The thought of asking someone else to undergo needless surgery for benefit of my apparently shaky sexuality is so disgusting, I don't think that I could even get the words out. Many men do prefer their companions unaltered and in a reasonably natural state after all.

But then, I don't read the magazine in question either.

handdrummer

Cruella said...

Hello. I don't read the magazine myself either but I know people who sometimes buy it. It's certainly a mainstream read. It's the sort of thing that's available in most newsagents (I went round four this morning looking for a copy of Private Eye and noticed it was in all four, though none carried Private Eye).

simon said...

It does not logically follow that because the competiton is offered in a mans magazine, not a womens one, that the competiton implies that men have the right to decide what to do with their girlfreinds body. You are of course free to say it does. As for deaths during surgery, I am sure the recipient of the prize can make her own mind up about the risk before surgery. There is no need for you or anyone else to protect her from the consequences of her decison to undergo the surgery. I, unlike you, assume that the woman whose boyfriend has won the prize has a mind of her own.

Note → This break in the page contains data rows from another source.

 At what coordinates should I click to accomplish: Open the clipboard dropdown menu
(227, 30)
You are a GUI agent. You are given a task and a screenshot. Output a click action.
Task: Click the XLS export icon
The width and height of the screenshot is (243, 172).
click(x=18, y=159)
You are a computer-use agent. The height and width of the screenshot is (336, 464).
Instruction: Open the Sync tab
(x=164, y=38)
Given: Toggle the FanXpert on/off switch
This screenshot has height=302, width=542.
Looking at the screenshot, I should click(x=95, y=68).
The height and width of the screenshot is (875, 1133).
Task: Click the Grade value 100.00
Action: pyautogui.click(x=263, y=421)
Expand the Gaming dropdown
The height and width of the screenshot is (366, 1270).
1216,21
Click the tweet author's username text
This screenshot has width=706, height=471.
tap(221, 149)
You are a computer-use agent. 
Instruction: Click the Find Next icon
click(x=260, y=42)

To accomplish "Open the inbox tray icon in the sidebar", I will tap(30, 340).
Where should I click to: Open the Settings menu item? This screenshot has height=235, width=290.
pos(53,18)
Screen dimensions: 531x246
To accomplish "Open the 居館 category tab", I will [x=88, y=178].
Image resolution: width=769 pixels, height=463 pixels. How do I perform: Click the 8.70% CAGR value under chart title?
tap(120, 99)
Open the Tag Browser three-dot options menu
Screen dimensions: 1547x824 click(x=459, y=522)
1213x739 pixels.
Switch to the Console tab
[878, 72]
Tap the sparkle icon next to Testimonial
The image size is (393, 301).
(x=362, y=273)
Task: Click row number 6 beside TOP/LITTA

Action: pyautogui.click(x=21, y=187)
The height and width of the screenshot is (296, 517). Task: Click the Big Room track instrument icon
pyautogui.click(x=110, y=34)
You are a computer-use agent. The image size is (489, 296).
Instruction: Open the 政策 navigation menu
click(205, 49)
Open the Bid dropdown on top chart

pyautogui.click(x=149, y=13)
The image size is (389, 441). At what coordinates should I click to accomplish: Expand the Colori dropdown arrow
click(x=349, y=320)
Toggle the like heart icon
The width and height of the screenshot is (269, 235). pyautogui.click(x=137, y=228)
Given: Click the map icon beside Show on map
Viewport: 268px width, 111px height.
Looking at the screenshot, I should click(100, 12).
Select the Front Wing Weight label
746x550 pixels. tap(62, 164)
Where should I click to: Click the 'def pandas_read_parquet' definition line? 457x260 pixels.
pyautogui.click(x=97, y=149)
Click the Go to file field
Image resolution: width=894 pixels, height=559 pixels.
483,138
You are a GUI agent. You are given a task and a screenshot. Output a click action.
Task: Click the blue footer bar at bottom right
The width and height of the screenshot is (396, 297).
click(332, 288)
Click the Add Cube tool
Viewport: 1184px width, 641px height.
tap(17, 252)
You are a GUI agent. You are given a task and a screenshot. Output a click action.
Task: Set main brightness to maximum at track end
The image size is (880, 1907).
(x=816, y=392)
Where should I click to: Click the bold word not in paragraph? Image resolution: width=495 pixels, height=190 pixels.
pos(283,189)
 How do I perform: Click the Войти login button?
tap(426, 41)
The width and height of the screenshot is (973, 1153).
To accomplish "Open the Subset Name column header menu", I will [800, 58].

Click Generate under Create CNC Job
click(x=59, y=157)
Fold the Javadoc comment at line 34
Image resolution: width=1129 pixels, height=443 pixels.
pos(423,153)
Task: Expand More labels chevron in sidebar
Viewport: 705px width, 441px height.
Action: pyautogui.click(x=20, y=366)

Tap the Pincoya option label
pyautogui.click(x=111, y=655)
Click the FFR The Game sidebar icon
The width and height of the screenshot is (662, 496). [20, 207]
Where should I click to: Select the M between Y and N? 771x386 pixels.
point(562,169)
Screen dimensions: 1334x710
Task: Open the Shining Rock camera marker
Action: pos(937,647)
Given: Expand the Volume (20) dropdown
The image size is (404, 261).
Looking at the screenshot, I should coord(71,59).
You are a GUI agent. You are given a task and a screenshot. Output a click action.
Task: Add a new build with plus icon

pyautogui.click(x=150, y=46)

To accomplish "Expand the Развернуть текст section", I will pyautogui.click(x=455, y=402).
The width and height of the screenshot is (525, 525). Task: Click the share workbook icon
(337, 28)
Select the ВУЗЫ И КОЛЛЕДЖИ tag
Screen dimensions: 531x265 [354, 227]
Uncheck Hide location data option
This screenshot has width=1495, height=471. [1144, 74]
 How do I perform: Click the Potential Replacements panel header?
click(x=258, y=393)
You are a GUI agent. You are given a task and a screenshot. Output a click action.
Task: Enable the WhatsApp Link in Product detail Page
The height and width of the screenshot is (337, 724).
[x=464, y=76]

And Handdrummer, what is disgusting to you might not be disgusting to someone else. That's life, that's diversity. Let's celebrate the differences between people.

Cruella said...

it's not just in a men's magazine - it's under the heading "win a boob job FOR your girlfriend", the inferrence that this is about a man controlling what his girlfriend looks like couldn't be plainer if it coshed you over the head with a lump of lead piping. If you don't find that inferrence disgusting, I don't know what is!

simon said...

The woman has to agree to surgery, so she is deciding what to look like. She makes the decision. The competition merely gives her the option to have a free operation or not, an option that did not exist before. You seem to have a very sad and low opinion of other women, portraying them as infinitely suggestible, malleable and unable to make a decision without help or interference from a man. Why don't you go to a clinic where these operations are carried out and talk to some of these women? Tell them you don't think they are making up their own minds about the operations. I bet you'd get some less than polite responses.

Cruella said...

Of course women can make up their own minds, but they need fair and balanced information in order to do so. You can't make a decision effectively when this isn't available.